I have 54 data files generated by a simulation. Each file has 10 million rows, and each file is several GB in size.
I need to read each file, compute their autocorrelation, and fit the curve.
What is the best way to do that in the shortest time possible?
I am using the C# programming language, parallel loops, and stream readers. To give you an idea, reading and processing 2 million lines from nine different files (i.e., 18 million lines in total) is taking 4 hours.

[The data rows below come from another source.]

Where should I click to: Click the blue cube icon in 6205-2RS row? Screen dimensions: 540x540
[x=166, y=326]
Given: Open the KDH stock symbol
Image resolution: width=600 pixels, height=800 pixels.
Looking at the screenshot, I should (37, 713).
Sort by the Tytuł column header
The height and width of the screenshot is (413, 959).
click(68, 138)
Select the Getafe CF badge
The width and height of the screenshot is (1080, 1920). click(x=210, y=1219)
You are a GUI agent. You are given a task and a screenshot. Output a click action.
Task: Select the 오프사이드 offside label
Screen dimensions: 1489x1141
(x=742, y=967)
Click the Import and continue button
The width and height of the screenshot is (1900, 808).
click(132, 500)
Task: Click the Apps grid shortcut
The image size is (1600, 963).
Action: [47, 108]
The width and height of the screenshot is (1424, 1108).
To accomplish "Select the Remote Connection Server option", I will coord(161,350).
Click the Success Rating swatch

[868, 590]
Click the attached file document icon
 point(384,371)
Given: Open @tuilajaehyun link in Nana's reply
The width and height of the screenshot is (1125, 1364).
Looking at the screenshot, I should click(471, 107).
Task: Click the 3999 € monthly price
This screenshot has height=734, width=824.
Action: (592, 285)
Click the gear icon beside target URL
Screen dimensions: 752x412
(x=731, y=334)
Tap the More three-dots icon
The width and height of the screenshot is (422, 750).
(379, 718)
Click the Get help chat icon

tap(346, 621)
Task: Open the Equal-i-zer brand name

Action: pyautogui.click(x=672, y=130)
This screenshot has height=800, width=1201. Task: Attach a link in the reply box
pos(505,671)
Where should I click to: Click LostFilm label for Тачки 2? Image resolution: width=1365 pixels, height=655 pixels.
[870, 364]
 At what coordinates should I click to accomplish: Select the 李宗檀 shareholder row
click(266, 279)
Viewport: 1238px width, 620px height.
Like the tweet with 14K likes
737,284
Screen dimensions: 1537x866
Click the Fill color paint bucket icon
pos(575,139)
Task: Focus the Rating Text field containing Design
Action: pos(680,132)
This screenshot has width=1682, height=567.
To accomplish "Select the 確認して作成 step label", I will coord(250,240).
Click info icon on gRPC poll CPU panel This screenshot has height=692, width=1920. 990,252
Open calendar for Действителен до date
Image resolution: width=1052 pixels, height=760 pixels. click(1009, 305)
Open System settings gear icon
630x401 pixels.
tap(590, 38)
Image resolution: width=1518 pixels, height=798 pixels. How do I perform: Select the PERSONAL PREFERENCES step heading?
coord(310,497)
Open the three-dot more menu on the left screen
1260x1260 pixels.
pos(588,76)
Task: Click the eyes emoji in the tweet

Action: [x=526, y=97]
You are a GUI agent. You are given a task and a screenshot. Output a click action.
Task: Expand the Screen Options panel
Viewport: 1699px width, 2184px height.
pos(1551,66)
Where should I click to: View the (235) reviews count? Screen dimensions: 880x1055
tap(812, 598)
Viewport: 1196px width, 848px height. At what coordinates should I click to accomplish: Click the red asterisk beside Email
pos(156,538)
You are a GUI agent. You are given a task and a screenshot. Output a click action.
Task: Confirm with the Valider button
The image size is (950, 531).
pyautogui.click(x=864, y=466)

This is the configuration of the remote computer I am working on:
Architecture: x86_64
CPU op-mode(s): 32-bit, 64-bit
Byte Order: Little Endian
CPU(s): 12
On-line CPU(s) list: 0-11
Thread(s) per core: 2
Core(s) per socket: 6
Socket(s): 1
NUMA node(s): 1
Vendor ID: GenuineIntel
CPU family: 6
Model: 45
Model name: Intel(R) Xeon(R) CPU E5-2630 0 @ 2.30GHz
Stepping: 7
CPU MHz: 2625.762
CPU max MHz: 2800,0000
CPU min MHz: 1200,0000
BogoMIPS: 4600.17
Virtualization: VT-x
L1d cache: 32K
L1i cache: 32K
L2 cache: 256K
L3 cache: 15360K
NUMA node0 CPU(s): 0-11
Should I migrate to Amazon AWS or should I rent HPC clusters?